◆ The problem ◆
Count the lines of the items below that contain the string "arrow", treating case as significant. Respond with the number alone.

#### Records shown

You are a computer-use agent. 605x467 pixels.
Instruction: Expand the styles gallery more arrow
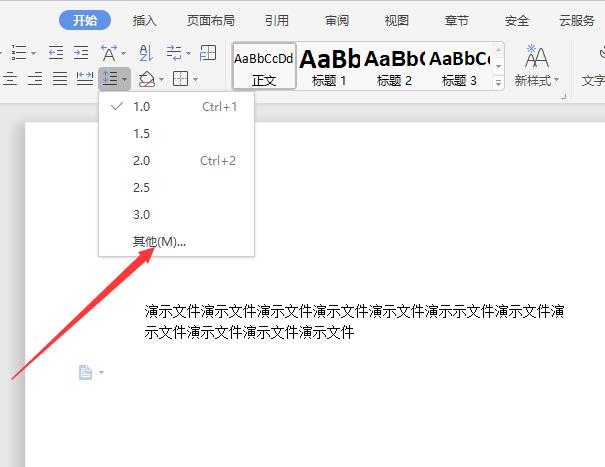[499, 84]
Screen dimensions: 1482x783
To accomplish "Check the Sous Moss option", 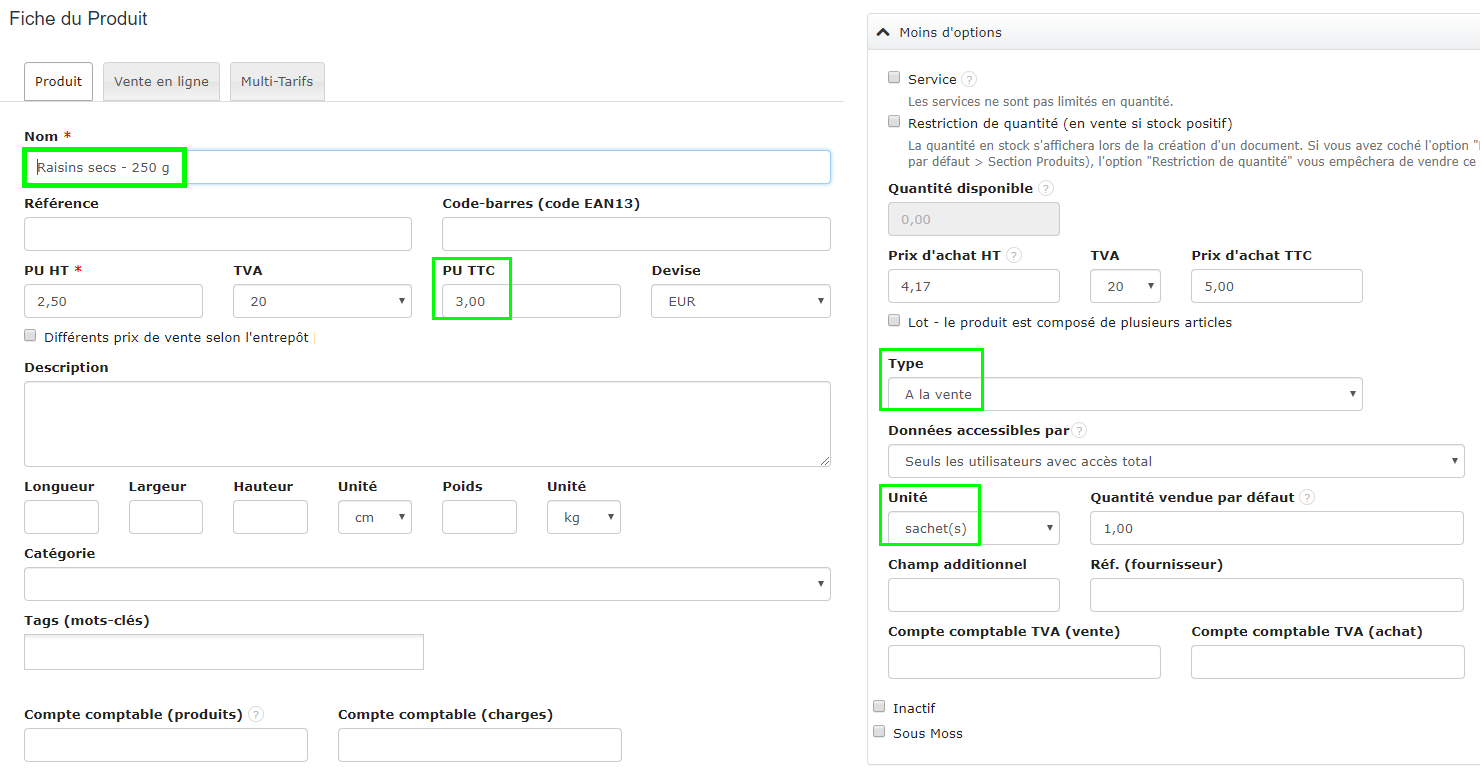I will [879, 732].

########

◆ Correct response ◆
1